The boy’s earnest sympathy warms Iroh’s battered old heart and for a moment he can almost see Lu Ten standing there, smiling at him over Zuko’s thin shoulders. He doubts Ozai’s even lit a candle for his son.

“Thank you, Zuko,” he tells the boy, smiling softly. The boy peers up at him.

“Grandfather says I can stay with you, if you don’t mind the company,” Zuko says, “I can be quiet! You won’t even notice me, I promise, and-”

“Zuko,” Iroh interrupts, heart clenching, “There’s no need to be quiet all the time.
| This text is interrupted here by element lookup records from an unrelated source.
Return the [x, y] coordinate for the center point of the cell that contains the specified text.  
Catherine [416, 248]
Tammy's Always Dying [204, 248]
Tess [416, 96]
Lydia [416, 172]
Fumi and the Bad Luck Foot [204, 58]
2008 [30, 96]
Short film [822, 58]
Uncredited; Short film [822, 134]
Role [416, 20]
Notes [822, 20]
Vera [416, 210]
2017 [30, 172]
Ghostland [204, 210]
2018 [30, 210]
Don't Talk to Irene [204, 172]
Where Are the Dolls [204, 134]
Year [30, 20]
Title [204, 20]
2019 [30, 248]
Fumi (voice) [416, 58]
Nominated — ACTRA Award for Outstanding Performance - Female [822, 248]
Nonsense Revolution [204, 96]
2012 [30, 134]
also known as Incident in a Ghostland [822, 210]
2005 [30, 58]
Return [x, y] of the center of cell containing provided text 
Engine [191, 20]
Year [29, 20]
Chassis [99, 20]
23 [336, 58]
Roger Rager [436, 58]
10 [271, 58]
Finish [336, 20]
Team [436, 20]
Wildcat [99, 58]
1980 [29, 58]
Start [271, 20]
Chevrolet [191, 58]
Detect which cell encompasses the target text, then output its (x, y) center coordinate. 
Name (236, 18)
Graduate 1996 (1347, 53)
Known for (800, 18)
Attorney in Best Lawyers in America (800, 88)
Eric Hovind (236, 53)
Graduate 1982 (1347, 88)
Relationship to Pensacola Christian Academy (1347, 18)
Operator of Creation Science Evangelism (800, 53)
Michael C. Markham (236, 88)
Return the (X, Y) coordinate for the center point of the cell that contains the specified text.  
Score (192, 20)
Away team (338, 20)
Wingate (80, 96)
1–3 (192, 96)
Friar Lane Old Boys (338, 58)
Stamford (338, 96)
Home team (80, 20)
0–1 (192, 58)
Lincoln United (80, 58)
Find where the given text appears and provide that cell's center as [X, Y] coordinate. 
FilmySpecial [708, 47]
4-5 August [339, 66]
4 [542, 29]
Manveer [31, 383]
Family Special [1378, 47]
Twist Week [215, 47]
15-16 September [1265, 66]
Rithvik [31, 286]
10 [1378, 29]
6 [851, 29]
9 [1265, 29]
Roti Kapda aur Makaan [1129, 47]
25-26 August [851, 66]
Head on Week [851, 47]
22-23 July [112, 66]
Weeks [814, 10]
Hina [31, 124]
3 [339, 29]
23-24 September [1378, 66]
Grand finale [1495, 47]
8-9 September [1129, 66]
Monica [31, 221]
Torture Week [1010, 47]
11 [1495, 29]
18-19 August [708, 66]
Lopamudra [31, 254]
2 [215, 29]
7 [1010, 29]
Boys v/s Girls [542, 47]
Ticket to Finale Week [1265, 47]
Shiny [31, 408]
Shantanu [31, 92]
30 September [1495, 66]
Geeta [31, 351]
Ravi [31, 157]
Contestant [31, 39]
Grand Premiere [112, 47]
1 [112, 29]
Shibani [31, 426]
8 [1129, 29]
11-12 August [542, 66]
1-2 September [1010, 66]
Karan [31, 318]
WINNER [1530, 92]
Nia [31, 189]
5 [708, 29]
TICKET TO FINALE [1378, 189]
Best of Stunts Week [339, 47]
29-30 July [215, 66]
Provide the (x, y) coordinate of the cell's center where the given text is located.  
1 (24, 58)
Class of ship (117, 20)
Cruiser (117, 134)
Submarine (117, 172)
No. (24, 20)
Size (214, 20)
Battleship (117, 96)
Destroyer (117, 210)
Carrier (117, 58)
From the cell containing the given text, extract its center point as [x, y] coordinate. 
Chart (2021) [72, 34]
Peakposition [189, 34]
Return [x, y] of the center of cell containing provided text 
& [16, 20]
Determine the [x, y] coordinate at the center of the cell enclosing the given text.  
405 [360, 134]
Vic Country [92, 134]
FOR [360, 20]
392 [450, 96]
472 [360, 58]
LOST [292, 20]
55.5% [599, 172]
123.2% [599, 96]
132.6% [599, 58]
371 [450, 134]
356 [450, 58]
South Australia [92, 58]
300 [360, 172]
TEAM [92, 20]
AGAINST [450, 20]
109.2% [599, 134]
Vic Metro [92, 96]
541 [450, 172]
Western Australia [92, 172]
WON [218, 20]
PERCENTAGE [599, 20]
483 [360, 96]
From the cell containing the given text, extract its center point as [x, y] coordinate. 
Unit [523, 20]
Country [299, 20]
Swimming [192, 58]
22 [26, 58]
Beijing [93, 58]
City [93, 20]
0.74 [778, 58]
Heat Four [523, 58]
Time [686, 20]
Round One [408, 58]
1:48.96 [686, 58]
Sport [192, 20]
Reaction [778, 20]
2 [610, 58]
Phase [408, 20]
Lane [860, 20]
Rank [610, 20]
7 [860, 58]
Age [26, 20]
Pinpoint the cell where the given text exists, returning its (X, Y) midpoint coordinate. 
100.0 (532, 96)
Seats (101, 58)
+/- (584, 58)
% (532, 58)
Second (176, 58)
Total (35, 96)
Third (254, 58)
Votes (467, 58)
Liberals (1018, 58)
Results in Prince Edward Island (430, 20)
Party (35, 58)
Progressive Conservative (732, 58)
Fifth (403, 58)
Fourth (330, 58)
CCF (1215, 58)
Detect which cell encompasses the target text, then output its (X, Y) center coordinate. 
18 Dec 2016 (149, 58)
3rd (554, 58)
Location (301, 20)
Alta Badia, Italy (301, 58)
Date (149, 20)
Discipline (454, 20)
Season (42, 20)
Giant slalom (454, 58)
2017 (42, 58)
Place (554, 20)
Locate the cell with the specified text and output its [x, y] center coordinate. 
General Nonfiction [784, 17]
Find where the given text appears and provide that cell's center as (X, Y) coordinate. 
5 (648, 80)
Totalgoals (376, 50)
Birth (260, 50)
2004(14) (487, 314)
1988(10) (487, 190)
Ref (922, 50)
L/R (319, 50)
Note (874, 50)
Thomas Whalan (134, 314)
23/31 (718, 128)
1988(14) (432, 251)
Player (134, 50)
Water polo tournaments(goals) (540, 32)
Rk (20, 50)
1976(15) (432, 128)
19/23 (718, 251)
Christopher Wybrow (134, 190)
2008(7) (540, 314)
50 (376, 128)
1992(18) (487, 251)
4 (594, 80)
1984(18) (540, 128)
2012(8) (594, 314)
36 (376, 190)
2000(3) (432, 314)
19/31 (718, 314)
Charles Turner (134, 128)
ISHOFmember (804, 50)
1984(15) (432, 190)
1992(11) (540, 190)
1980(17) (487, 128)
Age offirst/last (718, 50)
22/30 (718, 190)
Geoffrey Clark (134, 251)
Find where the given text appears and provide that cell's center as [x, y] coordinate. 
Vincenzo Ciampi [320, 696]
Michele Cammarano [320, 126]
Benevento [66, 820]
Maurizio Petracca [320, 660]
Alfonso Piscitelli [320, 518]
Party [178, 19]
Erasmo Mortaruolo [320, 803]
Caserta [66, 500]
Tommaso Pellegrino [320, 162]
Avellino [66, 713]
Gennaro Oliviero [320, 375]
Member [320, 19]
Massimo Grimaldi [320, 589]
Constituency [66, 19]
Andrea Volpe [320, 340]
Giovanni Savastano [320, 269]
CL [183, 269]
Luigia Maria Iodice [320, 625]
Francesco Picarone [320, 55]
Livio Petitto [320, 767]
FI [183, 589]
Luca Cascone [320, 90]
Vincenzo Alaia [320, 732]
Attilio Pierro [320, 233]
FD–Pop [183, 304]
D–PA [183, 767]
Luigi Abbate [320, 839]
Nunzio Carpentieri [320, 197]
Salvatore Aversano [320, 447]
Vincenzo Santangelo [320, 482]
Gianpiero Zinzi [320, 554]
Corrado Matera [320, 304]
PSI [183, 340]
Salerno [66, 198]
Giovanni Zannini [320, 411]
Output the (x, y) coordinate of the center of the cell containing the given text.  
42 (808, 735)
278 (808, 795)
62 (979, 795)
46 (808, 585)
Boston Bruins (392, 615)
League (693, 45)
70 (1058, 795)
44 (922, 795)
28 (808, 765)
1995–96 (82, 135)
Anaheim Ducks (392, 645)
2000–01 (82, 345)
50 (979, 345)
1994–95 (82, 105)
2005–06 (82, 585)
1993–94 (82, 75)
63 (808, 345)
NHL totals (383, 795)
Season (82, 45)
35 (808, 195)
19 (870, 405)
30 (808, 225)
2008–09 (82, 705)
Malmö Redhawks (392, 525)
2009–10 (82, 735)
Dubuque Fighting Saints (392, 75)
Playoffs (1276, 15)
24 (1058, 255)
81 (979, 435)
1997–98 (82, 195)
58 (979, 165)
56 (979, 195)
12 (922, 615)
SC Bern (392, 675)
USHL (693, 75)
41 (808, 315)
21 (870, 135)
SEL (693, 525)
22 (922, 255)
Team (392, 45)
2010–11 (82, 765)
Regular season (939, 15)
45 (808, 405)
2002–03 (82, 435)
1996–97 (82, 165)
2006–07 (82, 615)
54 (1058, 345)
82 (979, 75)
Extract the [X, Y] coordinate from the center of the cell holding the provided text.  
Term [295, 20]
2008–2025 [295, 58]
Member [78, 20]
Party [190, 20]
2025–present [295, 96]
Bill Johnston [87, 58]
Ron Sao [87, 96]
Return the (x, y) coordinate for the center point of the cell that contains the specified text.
Lu Ten often made noise as a child. As long as you don’t mind all the tea, you can stay with me as long as you’d like.”

The boy’s smile is so bright, it wouldn’t look out of place on Agni himself.


[ seven years later ]

By the time the Avatar has landed in the courtyard the entire palace has realized he’s there. Zuko stands at the head of the group in the Crown Prince’s attire. Ever since Grandfather’s health began failing a couple of years ago, Uncle Iroh has been named Fire Lord and Zuko as his heir. Zuko still isn’t quite comfortable around the servants, unable to forget their casual ignorance of his suffering at Azula’s hands.

By the time the Avatar and his small retinue has disembarked their large, furry transport Zuko is ready to receive them, nerves shoved down into a small corner where he’ll confront them later.

“Avatar Aang,” he greets, bowing his head shallowly and making the Flame with his hands. Behind him, the servants bow an entire 90 degrees at the waist. “I am Crown Prince Zuko. Welcome to the Fire Nation, we’ve been expecting you.”